A successful New Year's resolution shouldn't cause a panic attack.

Resolution-Revised

          The clock struck twelve, drowning out the feeble sounds of Winston's television, which was attempting to broadcast the distant, glittering chaos of Times Square. Winston sat amidst an Everest of discarded snack wrappers and three years' worth of magazine subscriptions he had never opened. He was exactly where he had been for the majority of the previous year: on the sofa, bathed in the blue glow of procrastination.

          "No more," Winston declared, his voice thick with the resolve that only deep dissatisfaction and four cans of artisanal sparkling water could produce. The calendar flipped from '2025' to '2026,' and with it, Winston underwent a dramatic, internal overhaul.

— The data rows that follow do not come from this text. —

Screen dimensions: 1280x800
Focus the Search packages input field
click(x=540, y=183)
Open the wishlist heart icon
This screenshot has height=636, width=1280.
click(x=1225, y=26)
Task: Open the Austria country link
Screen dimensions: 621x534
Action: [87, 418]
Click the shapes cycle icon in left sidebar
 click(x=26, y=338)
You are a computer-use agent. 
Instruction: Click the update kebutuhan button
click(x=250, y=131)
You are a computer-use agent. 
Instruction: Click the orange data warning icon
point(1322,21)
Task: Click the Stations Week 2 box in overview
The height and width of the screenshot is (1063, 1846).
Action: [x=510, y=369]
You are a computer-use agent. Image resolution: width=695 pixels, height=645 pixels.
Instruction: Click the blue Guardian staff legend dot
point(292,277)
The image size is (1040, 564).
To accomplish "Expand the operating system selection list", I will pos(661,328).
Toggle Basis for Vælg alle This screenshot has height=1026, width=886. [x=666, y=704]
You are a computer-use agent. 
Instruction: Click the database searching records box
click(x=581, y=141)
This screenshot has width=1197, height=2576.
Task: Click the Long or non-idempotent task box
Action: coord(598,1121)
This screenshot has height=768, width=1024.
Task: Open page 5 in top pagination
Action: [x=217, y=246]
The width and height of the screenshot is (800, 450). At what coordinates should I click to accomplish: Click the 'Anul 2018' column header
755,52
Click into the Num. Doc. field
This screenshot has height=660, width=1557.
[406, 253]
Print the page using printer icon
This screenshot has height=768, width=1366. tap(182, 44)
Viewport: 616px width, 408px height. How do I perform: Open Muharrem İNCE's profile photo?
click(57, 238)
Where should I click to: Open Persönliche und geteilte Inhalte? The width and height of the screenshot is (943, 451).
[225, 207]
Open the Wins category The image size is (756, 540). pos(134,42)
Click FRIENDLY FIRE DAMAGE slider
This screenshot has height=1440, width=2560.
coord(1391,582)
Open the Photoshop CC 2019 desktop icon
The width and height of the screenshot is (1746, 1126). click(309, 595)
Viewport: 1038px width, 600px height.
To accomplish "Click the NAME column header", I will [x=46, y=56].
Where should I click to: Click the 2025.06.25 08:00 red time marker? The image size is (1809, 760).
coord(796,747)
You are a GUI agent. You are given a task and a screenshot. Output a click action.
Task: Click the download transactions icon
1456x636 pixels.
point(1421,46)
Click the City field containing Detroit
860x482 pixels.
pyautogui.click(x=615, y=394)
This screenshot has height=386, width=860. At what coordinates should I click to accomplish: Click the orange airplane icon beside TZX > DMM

          "This year," he announced to the cat, Bartholomew (who was currently sleeping inside a discarded Amazon box), "I embrace optimization. I will become efficient, productive, and surgically minimalist. I will eliminate all non-essential clutter, physical or spiritual."

          Bartholomew twitched an ear in silent disbelief.

          Winston's Resolution #1 of 2026 was simple, terrifying, and absolute: The Great Purge. Anything that did not "spark immediate, demonstrable joy" or serve a crucial function was to be jettisoned. This wasn't Kon Mari; this was Kon-Mass-Annihilation.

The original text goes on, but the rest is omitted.